*What to work on:* Copy out all lines bearing the word "Focus" from the listing below.
◆ ◆ ◆ ◆ ◆
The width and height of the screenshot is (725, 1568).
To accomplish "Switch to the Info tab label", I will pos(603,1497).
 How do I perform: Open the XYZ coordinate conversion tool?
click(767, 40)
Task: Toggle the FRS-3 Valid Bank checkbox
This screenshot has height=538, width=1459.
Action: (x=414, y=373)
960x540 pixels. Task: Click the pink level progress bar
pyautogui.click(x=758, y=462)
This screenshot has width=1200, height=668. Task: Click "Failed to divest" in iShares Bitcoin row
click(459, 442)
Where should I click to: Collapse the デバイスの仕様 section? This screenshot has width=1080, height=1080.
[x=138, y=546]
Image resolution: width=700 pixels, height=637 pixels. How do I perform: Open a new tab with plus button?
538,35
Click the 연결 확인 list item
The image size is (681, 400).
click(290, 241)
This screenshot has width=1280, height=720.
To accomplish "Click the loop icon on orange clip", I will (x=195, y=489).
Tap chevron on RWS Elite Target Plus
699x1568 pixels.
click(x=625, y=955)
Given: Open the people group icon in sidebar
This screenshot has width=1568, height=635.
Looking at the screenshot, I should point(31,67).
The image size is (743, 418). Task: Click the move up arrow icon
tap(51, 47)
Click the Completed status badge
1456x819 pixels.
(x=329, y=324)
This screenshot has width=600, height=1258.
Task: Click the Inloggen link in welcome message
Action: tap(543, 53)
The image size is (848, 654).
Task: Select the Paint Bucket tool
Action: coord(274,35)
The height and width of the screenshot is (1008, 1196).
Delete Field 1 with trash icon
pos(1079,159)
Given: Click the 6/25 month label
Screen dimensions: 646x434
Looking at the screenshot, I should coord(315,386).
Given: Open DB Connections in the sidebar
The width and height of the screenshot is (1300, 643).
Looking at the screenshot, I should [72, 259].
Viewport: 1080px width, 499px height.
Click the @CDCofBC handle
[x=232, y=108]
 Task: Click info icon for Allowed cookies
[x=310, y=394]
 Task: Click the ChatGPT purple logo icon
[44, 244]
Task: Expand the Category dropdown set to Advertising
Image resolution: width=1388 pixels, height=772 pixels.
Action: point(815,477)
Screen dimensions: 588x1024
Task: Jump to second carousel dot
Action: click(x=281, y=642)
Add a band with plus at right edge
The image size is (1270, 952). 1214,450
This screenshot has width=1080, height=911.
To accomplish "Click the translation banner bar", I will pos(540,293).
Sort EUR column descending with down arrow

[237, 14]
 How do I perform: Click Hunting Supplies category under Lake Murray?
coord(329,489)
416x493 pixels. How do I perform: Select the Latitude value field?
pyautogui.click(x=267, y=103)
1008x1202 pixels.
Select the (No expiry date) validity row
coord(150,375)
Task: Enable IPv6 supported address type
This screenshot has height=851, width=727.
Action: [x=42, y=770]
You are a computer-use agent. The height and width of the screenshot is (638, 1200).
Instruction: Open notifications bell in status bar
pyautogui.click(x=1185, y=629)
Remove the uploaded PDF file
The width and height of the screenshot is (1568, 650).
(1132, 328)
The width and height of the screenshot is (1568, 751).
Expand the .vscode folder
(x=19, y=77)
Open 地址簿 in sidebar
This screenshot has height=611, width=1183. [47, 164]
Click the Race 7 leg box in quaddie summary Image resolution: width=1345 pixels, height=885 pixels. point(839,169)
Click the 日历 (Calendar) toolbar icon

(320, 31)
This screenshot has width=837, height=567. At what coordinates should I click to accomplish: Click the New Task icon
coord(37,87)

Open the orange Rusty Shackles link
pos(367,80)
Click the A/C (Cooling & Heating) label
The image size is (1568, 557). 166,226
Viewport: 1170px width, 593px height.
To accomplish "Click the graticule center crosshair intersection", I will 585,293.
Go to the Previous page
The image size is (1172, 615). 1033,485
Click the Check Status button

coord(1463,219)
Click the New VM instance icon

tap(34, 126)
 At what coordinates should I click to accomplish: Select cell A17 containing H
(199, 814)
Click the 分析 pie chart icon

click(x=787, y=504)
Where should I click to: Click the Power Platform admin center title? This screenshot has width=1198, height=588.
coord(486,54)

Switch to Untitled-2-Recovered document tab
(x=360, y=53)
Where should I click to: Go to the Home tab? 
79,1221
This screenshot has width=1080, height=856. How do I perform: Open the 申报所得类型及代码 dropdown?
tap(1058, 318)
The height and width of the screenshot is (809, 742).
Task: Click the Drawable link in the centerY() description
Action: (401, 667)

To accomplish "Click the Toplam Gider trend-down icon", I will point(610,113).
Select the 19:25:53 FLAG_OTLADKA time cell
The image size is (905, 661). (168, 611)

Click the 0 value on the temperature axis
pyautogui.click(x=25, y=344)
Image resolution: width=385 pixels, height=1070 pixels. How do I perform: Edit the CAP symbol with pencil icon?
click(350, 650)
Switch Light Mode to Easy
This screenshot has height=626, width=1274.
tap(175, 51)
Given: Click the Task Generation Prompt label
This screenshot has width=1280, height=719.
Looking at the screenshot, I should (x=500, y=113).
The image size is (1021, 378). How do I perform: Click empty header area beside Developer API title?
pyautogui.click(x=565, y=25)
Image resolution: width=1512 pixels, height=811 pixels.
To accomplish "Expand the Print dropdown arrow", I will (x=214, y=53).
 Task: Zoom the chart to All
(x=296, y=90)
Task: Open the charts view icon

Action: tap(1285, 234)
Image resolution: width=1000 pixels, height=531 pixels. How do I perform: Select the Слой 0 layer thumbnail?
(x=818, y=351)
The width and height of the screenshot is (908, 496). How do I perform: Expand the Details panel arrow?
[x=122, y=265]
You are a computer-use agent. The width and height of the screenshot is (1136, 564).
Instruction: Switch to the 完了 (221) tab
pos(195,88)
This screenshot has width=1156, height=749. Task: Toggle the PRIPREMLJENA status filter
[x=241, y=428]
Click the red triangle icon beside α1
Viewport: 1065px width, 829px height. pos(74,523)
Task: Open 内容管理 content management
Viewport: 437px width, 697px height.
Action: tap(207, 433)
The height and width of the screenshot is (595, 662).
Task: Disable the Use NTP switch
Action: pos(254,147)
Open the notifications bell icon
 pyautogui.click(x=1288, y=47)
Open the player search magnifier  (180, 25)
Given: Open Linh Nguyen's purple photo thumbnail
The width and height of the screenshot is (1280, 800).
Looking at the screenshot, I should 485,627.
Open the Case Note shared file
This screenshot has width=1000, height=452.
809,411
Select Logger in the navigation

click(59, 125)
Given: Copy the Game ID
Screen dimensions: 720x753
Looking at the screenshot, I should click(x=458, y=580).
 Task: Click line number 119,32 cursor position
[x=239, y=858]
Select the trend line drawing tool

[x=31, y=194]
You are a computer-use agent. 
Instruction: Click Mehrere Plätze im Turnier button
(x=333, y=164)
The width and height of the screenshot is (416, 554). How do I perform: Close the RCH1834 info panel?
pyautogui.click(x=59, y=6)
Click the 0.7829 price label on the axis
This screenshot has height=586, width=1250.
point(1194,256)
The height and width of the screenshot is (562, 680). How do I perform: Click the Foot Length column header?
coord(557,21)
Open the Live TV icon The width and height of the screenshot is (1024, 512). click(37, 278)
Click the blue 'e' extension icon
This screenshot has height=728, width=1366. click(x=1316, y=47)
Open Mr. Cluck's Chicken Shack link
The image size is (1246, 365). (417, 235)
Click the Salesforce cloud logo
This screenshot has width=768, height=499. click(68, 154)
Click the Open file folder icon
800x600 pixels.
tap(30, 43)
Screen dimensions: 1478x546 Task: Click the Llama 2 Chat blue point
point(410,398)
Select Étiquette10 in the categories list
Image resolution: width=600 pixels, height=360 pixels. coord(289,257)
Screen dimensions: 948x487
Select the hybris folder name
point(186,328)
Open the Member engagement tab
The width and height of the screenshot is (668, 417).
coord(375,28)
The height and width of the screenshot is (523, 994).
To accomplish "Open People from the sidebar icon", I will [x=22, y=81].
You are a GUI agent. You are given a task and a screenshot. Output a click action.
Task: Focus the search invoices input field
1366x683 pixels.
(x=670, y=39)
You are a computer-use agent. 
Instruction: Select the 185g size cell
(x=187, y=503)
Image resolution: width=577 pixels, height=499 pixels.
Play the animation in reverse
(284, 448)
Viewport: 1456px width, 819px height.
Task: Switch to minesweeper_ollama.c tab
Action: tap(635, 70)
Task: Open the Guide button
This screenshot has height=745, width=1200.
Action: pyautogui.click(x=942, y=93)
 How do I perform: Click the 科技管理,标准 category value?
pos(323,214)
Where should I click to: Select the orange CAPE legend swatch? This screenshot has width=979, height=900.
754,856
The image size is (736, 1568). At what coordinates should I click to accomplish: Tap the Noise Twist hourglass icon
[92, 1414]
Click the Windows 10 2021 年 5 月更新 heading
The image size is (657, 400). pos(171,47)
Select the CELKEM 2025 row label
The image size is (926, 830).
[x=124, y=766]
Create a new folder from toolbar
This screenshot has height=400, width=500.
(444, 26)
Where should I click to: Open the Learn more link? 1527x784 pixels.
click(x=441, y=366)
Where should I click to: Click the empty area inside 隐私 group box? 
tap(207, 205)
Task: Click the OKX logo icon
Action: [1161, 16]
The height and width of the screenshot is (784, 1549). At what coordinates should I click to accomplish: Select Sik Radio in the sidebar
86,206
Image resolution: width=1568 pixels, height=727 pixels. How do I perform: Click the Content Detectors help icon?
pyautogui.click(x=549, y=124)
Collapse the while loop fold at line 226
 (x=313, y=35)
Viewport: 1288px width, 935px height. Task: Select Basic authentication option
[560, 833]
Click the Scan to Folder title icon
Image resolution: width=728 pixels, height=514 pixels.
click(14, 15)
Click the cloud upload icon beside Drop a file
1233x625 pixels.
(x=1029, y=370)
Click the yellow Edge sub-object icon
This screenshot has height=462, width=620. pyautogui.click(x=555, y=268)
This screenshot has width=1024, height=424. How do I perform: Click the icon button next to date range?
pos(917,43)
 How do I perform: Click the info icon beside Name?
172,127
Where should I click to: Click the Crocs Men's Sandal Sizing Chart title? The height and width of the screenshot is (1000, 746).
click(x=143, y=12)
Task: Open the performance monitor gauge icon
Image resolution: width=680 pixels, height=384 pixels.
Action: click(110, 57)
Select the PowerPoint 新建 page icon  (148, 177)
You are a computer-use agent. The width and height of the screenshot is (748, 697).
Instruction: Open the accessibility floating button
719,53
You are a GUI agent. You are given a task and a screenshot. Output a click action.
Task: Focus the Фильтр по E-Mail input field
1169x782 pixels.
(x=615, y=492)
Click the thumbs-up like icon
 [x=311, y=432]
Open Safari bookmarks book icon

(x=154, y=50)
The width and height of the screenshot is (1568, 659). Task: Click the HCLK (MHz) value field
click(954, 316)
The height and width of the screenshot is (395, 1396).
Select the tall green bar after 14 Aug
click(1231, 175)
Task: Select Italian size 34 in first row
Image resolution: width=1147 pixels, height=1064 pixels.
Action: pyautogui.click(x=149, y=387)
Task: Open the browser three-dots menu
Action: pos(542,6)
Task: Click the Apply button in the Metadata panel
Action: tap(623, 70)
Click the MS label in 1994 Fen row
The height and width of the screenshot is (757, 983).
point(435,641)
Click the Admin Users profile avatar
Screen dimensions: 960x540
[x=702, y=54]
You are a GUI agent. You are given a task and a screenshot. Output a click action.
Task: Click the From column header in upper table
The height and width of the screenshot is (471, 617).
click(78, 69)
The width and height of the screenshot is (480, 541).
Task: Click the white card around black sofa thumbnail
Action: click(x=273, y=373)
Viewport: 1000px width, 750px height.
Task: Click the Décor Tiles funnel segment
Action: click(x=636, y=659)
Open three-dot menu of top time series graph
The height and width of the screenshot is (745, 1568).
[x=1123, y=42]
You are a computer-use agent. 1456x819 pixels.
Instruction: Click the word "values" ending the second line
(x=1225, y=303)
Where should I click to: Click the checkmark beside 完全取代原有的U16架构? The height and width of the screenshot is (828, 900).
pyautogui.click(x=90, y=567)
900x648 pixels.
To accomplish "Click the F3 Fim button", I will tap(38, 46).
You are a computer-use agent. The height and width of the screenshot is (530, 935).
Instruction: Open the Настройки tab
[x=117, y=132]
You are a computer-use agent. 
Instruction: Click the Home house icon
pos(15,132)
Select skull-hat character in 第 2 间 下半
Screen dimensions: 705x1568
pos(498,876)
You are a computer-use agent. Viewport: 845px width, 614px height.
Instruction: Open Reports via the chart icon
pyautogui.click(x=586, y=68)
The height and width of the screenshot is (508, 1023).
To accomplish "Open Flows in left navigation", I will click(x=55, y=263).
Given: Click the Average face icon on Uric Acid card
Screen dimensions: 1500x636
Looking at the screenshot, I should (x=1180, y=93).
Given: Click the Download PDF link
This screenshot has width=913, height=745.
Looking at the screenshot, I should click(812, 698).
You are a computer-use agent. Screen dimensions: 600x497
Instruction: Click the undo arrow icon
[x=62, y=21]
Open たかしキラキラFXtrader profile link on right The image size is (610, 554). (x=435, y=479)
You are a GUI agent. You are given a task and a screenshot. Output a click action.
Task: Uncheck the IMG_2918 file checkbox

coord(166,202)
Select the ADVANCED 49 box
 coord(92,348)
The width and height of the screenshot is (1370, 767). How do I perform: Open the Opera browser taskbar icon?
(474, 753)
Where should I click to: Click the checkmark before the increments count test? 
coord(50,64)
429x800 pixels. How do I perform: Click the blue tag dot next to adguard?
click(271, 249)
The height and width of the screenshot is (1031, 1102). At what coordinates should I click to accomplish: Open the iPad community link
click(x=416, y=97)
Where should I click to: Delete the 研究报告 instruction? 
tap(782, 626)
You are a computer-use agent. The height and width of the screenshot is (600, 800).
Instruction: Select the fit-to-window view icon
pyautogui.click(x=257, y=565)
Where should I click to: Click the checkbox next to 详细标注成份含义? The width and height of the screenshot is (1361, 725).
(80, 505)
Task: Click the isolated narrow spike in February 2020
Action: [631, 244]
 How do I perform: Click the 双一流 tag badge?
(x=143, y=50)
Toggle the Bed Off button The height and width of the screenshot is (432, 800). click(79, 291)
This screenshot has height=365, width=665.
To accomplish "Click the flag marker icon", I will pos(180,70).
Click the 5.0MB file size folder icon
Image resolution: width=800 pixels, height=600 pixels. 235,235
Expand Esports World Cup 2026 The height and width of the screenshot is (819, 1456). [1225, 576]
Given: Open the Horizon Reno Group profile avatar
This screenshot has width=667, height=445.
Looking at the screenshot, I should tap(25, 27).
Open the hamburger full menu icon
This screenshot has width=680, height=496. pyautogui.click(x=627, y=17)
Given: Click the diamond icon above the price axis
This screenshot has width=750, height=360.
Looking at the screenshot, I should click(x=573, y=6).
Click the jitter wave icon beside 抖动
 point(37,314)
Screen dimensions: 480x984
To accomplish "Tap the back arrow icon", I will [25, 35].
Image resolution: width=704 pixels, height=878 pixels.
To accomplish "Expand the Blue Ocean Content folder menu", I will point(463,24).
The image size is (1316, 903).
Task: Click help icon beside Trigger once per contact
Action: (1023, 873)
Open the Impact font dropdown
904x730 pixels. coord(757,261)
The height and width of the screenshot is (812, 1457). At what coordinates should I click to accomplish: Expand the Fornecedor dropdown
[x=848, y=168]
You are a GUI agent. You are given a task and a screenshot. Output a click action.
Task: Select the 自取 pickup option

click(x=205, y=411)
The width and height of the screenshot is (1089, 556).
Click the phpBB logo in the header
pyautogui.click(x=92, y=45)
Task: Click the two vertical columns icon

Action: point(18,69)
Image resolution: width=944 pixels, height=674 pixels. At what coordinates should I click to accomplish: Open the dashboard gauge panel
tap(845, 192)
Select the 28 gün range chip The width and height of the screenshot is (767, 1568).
◆ ◆ ◆ ◆ ◆
*Answer:*
Task: Focus the search invoices input field
Task: Focus the Фильтр по E-Mail input field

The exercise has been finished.